Want to get a good argument started? Go to a job site, and ask a group of framing carpenters “What’s the best framing hammer?” You’re likely to get a variety of responses, including Estwing, Stiletto, Hart, Dalluge, Vaughan, and any number of others. Carpenters tend to be picky about their framing hammers, and with good reason: they rely on them daily, for tasks ranging from demo to pounding sinkers. Recently, the folks in Red decided to join the fun. They sent us a Milwaukee framing hammer from their new lineup. We’ll take a look at it, and see if they have a chance to claw their way into this new market.
“Beefy” was the first adjective that came to mind when I first saw the new Milwaukee framing hammer. Milwaukee used a steel I-beam handle design that looks like it should hold up very well to typical job site abuse. The handle is covered by a SHOCKSHIELD™ grip, which Milwaukee claims provides best-in-class grip durability and vibration reduction. Here’s the list of specs and features from Milwaukee:
• 22 oz. head weight
• Precision balanced design
• Shockshield handle
• Most durable grip construction
• Magnetic nail set
• I-beam handle construction
• Asymmetrical anti-ring claw
• Milled face
• Straight claw
• Width 6.125″
• Weight 2.2 lbs.
• Height 1.5″
• Length 15.0″
The Milwaukee framing hammer we received is the 22-oz. milled face version, model 48-22-9022. The 22-ouncer also comes in a smooth-faced version, model 48-22-9023. Prefer a lighter hammer? The Milwaukee framing hammer is also available in a 17-oz. model, with either a milled face or smooth face. What – still not satisfied? There’s one more option: a 19-oz. version, with a poly/fiberglass handle and a baby-smooth face.
Get A Grip On The Milwaukee Framing Hammer
The Shockshield cushioned handle on the Milwaukee framing hammer feels comfortable in my hand. It’s also much more grippy than the harder, fairly slick handle on my old Estwing, which I’ve had for over 40 years. The handle angles down a bit and widens at the end, which makes it less likely to be involved in an unintentional stupid flying hammer trick.
The big claim for the Milwaukee framing hammer lineup is reduced vibration; Milwaukee claims up to 10X less peak vibration than its competitors. I’m particularly interested in that feature, as I’m apparently developing some carpal tunnel issues. It seems several decades of swinging a hammer have caught up with me.
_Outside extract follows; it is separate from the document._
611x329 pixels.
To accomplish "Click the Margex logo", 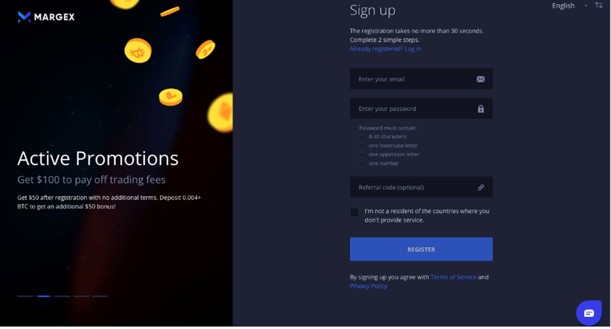I will 46,17.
Or, in an ironic twist, possibly it developed from a few years at the keyboard, writing about hammers and various other tools.
Hammer Math – 4X Vs. 10X Vs. 0X
In any event, I performed my own, totally unscientific test, pitting my trusty old Estwing against the upstart Milwaukee framing hammer. To make it more “apples to apples,” and add yet another color to the mix, I decided to also pit Shockshield against IsoCore, which is Fiskars new anti-vibration platform. Fiskars claims IsoCore reduces shock and vibration up to 4X; we’ll take a more in-depth look at the Fiskars hammers soon.
Anyway, to clarify, we’ve got the red Milwaukee framing hammer, claiming up to 10X less peak vibration, the orange Fiskars framing hammer, claiming up to 4X less shock and vibration, and the old green Estwing, making no claims whatsoever. I sank a mixture of 16D and 20D nails into a tripled-up 2×4 with each hammer, switching hammers after every few nails.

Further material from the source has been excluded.